PASSAGE SHOWN>
▼▼▼

# Smoke Ring Conundrum



## doughboysigep (Jan 17, 2018)

So, I have been smoking for 15+ years or so and I don't think I have ever had the classic smoke ring in any of the meats I've done (brisket, roasts, butts, loin, etc.).  Never had a problem with flavor or taste, just no pink ring.  Am I missing something or is that "normal".  I started with a Sausage Maker electric unit, but have been using MES units for past 8 years.  Again, never have had a flavor issue so never really thought much about it.


----------



## tropics (Jan 17, 2018)

doughboysigep said:


> So, I have been smoking for 15+ years or so and I don't think I have ever had the classic smoke ring in any of the meats I've done (brisket, roasts, butts, loin, etc.).  Never had a problem with flavor or taste, just no pink ring.  Am I missing something or is that "normal".  I started with a Sausage Maker electric unit, but have been using MES units for past 8 years.  Again, never have had a flavor issue so never really thought much about it.


Electrics do not produce smoke rings,you need charcoal & wood.You can buy charcoal pellets and use an AMNPS or tube with some wood pellets mixed in
Richie


----------



## Phil Chart (Jan 17, 2018)

I've found that if you put the meat in right out of the fridge you get a better smoke ring. I tried it on my last few smokes and it seams to work. I have always brought meat up to about room temp for the last few years and struggle with the same issue you have. Try throwing it on cold 
Phil


----------



## HalfSmoked (Jan 17, 2018)

▲▲▲

RECORD EXTRACTS>
▼▼▼

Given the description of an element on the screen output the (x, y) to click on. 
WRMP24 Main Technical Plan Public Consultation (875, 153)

▲▲▲
▼▼▼

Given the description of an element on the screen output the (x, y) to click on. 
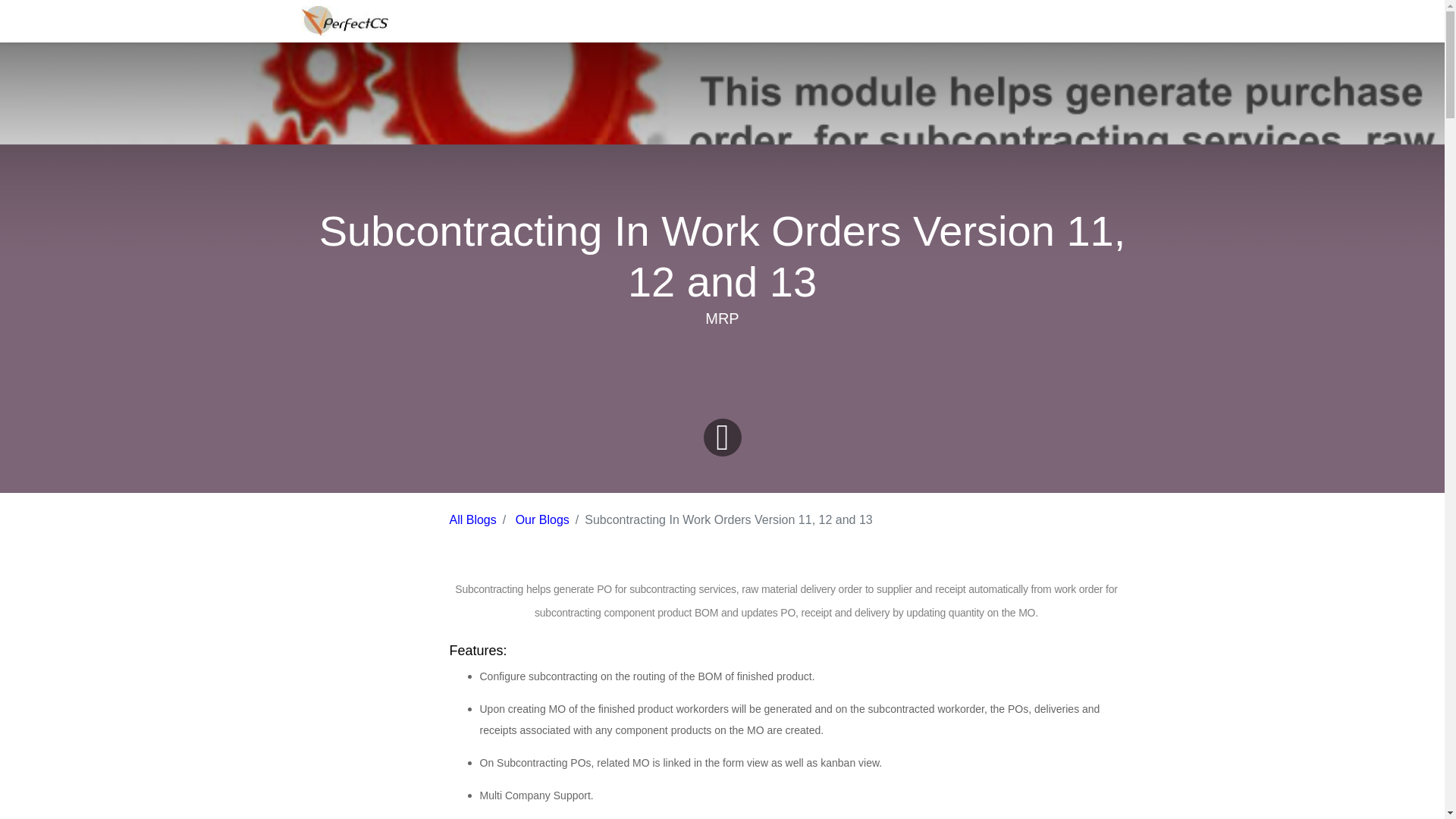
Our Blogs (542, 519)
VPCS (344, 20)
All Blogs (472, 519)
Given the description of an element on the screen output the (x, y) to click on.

▲▲▲
▼▼▼

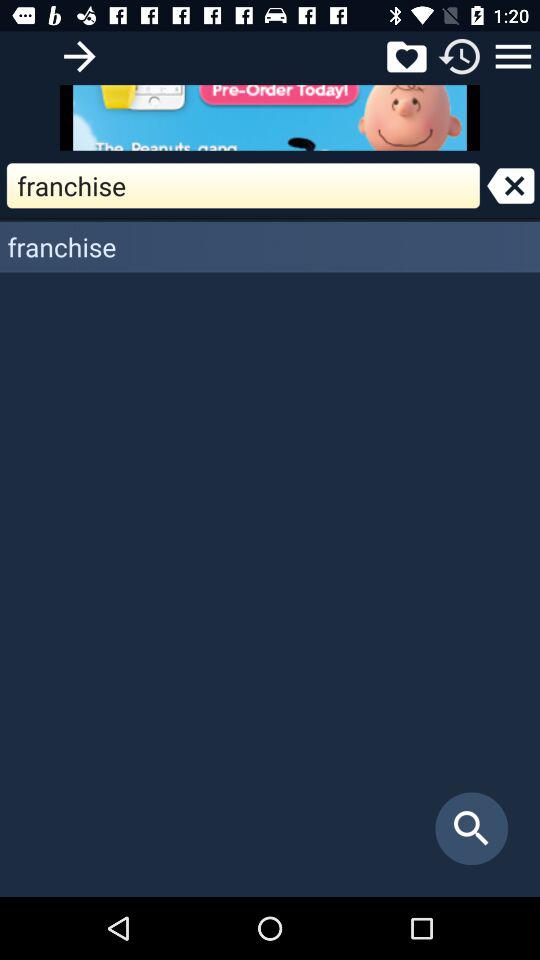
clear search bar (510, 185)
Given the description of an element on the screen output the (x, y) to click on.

▲▲▲

WORK TO DO> Reproduce the entire forum thread about the missing smoke ring word for word, from its heading through the last post header.

FULL SOLUTION>
# Smoke Ring Conundrum



## doughboysigep (Jan 17, 2018)

So, I have been smoking for 15+ years or so and I don't think I have ever had the classic smoke ring in any of the meats I've done (brisket, roasts, butts, loin, etc.).  Never had a problem with flavor or taste, just no pink ring.  Am I missing something or is that "normal".  I started with a Sausage Maker electric unit, but have been using MES units for past 8 years.  Again, never have had a flavor issue so never really thought much about it.


----------



## tropics (Jan 17, 2018)

doughboysigep said:


> So, I have been smoking for 15+ years or so and I don't think I have ever had the classic smoke ring in any of the meats I've done (brisket, roasts, butts, loin, etc.).  Never had a problem with flavor or taste, just no pink ring.  Am I missing something or is that "normal".  I started with a Sausage Maker electric unit, but have been using MES units for past 8 years.  Again, never have had a flavor issue so never really thought much about it.


Electrics do not produce smoke rings,you need charcoal & wood.You can buy charcoal pellets and use an AMNPS or tube with some wood pellets mixed in
Richie


----------



## Phil Chart (Jan 17, 2018)

I've found that if you put the meat in right out of the fridge you get a better smoke ring. I tried it on my last few smokes and it seams to work. I have always brought meat up to about room temp for the last few years and struggle with the same issue you have. Try throwing it on cold 
Phil


----------



## HalfSmoked (Jan 17, 2018)